Hijos lejanos, corazones unidos: la vida de padres a distancia

Un nudo en la garganta: nuestros hijos en el extranjero, solo los vemos en las festividades

Cuánto los extraño

La gente a mi alrededor suele decirme: “¡Deberías estar feliz! Tu hijo ha hecho su vida en Estados Unidos, tiene familia, estabilidad. ¿No es eso felicidad?”

Sí, estoy contento. Claro que lo estoy. ¿Cómo no estarlo? ¿Qué más podría desear un padre para su hijo, si no verlo feliz?

Pero entonces, ¿por qué por las noches no logro conciliar el sueño? ¿Por qué cada tarde miro por la ventana, esperando un milagro que me permita escuchar esos pasos familiares en la puerta? ¿Por qué mi corazón duele al ver a los nietos de los vecinos jugando en el patio, mientras el mío está allá, al otro lado del océano?

No vi a mi nieto dar su primer paso. No escuché sus primeras palabras. Las pantallas y los monitores me impiden abrazarlo, no puedo tomar su mano y pasear juntos por el parque en otoño, no puedo enseñarle a montar en bicicleta. Todo lo que tengo son unos cuantos píxeles en una pantalla y una voz que, semana tras semana, parece más lejana, más ajena.

“Todos estamos en el mismo barco”

El otro día salí al parque, me senté en un viejo banco de madera donde ya se había reunido un grupo de personas como yo. Ancianos que han vivido mucho, pero aún no se acostumbran a lo más temido: la soledad.

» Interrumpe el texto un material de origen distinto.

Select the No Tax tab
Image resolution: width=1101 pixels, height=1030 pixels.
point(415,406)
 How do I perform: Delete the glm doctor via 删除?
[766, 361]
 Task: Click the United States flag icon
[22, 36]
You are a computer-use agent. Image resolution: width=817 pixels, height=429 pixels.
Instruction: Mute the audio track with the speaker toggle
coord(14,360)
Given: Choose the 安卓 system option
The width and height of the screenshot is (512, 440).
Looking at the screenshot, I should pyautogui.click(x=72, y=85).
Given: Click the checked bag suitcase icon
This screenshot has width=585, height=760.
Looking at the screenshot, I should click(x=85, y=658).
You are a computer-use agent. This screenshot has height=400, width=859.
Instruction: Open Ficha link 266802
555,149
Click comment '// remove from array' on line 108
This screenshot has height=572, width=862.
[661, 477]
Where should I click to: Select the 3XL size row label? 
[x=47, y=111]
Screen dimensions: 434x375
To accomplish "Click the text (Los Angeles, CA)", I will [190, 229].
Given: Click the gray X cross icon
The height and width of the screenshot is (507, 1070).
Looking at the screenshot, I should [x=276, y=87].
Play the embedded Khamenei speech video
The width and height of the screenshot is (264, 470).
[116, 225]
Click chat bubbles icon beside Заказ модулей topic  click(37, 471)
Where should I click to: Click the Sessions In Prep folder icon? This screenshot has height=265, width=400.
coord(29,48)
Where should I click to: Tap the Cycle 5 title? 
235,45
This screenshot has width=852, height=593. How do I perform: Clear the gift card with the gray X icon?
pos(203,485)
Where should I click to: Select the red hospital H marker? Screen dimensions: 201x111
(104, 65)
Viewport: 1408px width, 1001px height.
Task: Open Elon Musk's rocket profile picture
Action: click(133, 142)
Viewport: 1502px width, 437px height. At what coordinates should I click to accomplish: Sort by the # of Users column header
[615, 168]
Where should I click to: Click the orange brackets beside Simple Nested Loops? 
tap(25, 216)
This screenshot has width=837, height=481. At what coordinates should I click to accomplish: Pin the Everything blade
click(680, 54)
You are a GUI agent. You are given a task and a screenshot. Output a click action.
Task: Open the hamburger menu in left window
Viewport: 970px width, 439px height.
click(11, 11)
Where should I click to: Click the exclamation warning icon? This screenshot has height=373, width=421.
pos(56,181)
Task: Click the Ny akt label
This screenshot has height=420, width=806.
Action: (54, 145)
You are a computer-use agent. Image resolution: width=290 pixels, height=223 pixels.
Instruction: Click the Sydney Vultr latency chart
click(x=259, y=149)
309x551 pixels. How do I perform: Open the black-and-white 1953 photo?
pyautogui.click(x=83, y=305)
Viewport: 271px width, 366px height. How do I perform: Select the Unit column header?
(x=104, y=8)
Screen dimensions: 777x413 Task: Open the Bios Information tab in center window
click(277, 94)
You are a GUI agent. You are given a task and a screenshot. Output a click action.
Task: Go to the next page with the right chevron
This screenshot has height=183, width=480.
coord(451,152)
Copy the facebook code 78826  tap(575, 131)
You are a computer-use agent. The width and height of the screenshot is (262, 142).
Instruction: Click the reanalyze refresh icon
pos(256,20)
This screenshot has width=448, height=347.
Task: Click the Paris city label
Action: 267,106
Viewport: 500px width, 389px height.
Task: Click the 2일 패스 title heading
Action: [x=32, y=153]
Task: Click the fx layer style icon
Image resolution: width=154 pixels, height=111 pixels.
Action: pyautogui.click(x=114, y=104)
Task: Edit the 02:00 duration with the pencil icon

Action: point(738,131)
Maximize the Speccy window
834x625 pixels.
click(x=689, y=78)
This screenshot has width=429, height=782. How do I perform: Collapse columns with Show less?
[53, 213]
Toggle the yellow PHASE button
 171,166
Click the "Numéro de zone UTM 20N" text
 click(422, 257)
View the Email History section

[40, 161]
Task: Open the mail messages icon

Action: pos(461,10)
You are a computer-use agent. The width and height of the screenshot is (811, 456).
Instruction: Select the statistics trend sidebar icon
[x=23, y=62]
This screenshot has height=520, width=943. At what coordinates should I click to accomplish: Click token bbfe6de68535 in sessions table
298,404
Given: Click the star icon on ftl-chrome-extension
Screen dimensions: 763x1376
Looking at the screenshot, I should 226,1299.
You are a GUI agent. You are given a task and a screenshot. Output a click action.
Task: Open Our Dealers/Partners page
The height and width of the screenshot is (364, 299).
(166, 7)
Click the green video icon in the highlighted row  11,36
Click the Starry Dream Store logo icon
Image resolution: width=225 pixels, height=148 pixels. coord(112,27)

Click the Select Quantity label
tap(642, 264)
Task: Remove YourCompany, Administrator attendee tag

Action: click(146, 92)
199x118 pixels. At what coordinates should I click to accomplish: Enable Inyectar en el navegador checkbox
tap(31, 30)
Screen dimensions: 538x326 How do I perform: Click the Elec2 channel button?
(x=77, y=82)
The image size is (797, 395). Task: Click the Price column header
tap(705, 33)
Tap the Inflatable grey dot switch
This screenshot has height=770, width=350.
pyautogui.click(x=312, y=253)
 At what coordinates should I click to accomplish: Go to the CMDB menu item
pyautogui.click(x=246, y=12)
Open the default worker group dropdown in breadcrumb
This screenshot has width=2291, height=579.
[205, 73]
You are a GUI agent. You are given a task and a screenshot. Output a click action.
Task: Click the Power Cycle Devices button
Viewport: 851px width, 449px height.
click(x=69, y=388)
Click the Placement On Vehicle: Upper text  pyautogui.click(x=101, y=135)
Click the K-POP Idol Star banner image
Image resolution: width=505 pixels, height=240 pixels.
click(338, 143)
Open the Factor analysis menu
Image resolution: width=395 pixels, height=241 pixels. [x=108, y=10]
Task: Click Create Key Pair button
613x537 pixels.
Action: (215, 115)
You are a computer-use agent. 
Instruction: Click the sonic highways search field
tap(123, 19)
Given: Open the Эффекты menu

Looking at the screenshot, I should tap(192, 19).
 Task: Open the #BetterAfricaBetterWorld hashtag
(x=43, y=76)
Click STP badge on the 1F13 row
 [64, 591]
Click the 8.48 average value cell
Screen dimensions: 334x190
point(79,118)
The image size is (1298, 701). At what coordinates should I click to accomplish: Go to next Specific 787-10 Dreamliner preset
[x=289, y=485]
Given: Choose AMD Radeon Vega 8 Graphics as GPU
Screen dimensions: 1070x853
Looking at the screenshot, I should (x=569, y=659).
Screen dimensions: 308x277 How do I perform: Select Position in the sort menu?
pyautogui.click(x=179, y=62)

Empezamos a hablar. Todos teníamos algo que contar, pues nuestras historias eran iguales.

— Tengo dos hijas —comenzó una mujer delgada con cabello canoso—. La mayor lleva quince años viviendo en Suiza, la menor se fue a España hace siete. Antes al menos venían de visita, pero ahora… Siempre hay obligaciones, preocupaciones. En verano prometen venir, pero cada vez algo lo impide.

Otra mujer, de rostro amable, sonriendo contó:

— Mi nieta ya está en primer grado y sabe alemán mejor que español. Mi hijo y su esposa compraron una casa en Múnich, les va bien allí. Hace diez años que se mudaron a Alemania. Yo voy a visitarlos en invierno, y en verano ellos vienen… Bueno, me visitan en el pueblo por un par de días antes de regresar.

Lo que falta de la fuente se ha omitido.